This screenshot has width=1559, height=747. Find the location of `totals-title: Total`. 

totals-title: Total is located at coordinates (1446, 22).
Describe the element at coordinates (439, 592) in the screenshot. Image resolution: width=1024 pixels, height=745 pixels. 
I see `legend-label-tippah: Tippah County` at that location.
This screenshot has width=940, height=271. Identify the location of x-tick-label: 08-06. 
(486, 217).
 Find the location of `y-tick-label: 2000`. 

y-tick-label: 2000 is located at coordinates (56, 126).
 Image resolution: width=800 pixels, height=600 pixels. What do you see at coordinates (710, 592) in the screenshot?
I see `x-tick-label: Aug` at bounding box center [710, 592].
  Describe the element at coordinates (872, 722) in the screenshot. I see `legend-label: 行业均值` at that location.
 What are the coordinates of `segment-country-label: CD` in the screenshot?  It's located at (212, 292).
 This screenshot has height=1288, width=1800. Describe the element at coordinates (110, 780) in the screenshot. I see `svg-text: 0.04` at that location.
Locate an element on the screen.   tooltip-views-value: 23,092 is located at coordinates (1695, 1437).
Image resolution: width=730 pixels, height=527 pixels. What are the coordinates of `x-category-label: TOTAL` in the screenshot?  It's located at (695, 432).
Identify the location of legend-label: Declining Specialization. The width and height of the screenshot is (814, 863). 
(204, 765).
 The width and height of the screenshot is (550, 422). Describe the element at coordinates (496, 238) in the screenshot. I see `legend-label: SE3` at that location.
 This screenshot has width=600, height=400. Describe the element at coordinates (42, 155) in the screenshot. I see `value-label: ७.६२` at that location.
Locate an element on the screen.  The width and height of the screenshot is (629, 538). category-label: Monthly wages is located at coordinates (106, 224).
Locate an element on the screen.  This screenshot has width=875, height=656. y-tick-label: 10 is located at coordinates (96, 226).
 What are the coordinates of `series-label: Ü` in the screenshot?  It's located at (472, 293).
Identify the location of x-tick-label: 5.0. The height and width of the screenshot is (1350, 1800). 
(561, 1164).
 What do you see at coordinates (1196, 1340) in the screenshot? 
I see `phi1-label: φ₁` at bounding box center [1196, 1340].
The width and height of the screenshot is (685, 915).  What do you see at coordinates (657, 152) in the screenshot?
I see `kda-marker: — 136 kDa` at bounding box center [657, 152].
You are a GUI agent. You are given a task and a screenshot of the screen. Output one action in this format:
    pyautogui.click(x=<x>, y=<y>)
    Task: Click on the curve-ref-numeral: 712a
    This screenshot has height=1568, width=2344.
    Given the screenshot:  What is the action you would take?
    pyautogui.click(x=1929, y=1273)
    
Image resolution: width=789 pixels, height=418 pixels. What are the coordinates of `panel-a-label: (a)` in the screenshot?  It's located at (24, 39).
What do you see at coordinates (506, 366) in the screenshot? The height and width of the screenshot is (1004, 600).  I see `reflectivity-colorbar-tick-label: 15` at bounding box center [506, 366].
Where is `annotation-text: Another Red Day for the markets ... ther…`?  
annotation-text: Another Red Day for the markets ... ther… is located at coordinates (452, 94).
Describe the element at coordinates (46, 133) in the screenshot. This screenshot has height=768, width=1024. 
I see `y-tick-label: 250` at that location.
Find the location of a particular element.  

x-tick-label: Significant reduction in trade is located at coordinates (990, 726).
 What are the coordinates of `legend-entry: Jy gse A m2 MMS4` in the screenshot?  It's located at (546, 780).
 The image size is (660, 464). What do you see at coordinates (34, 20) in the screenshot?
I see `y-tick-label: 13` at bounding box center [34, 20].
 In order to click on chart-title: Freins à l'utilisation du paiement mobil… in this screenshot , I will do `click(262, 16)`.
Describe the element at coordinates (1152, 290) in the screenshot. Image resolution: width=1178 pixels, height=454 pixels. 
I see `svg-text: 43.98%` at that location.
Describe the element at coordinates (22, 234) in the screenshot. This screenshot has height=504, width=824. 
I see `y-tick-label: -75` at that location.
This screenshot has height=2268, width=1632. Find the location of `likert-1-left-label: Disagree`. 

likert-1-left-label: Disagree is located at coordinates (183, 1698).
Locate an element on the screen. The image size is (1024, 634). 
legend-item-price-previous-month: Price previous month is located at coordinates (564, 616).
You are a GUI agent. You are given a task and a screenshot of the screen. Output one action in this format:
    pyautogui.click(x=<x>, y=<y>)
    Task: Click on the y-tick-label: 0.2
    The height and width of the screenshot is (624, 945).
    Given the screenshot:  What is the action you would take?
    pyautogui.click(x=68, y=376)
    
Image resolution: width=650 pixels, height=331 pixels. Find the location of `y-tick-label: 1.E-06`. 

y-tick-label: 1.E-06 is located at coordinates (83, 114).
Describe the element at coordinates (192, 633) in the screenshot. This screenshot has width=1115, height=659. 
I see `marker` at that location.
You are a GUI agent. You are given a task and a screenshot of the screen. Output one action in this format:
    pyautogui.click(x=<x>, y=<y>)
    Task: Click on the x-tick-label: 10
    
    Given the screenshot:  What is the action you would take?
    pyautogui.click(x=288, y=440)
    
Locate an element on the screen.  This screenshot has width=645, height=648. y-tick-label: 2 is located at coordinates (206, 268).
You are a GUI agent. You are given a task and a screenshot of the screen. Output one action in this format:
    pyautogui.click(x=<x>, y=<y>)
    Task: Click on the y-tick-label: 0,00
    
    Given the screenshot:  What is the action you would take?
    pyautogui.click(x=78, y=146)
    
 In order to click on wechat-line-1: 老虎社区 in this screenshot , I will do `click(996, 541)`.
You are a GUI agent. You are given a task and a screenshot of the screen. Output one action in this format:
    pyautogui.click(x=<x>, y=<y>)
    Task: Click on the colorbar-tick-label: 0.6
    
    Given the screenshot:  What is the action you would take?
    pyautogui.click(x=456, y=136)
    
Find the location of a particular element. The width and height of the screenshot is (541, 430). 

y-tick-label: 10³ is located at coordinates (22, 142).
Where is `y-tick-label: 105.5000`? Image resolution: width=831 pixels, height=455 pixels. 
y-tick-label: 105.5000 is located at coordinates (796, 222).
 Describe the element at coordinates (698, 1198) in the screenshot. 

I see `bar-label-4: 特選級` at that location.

**WHAT YOU ARE ASKED TO DO:** Reproduce the records from their first line through the line containing "totals-title: Total is", with both ends included.

**YOUR RESPONSE:**
This screenshot has width=1559, height=747. Find the location of `totals-title: Total`. 

totals-title: Total is located at coordinates (1446, 22).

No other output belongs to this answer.